# Given passage:
* BEGIN *
People change — some because they want to, some because they have to, and some because of factors beyond their control. It’s a fact of life. But people also have relationships with friends, family, and those closest to them. And as a person changes, so too must those relationships. But navigating how those relationships should evolve in the face of those changes can be extremely difficult, and the more drastic the change the harder it is to figure out. That’s the struggle for Melinda May in “Chaos Theory”.

But it’s also what makes her story, and her relationship with Dr. Andrew Garner compelling here. In Season 2’s “Melinda”, the show implied that May herself was so changed by her experiences in Bahrain that it led to the dissolution of her marriage. She was shaken by the events she witnessed, and these experiences made her a different person, putting a strain on her relationship with Dr. Garner.
* END *
# Data provided:
* BEGIN *
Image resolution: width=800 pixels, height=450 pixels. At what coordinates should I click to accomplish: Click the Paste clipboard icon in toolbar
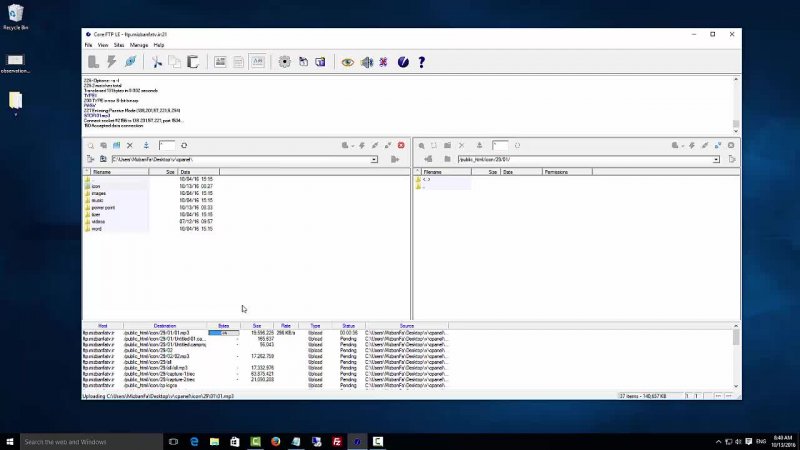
* END *
# Short problem A:
In the passage about Melinda May, which episode implied that her experiences in Bahrain led to the end of her marriage?
# Short problem B:
Put this sentence from the passage about Melinda May into Spanish: "People change — some because they want to, some because they have to, and some because of factors beyond their control."
# Short problem C:
Continue the passage about Melinda May from its last sentence.
The lines have nothing to do with what you're asked to do here.

# Result A:
Season 2's "Melinda"

# Result B:
Las personas cambian: algunas porque quieren, otras porque tienen que hacerlo y otras por factores que escapan a su control.

# Result C:
Then, as this episode’s flashbacks to Hawaii show, May was finally able to move beyond her past and once again find common ground with the man she loves. The last scene in the episode puts too fine a point on it, but when Andrew takes her picture as she gazes off into the horizon, the implication is that May has finally made some kind of peace with who she is and who she wants to be. Then, right after May finds her equilibrium with the man she loves, he’s forced through his own change, by forces neither of them has any control of. And in “Chaos Theory” those nascent changes drive a new wedge between them. It’s tragic, and it’s not hard to understand why May feels like happiness is something meant to elude her.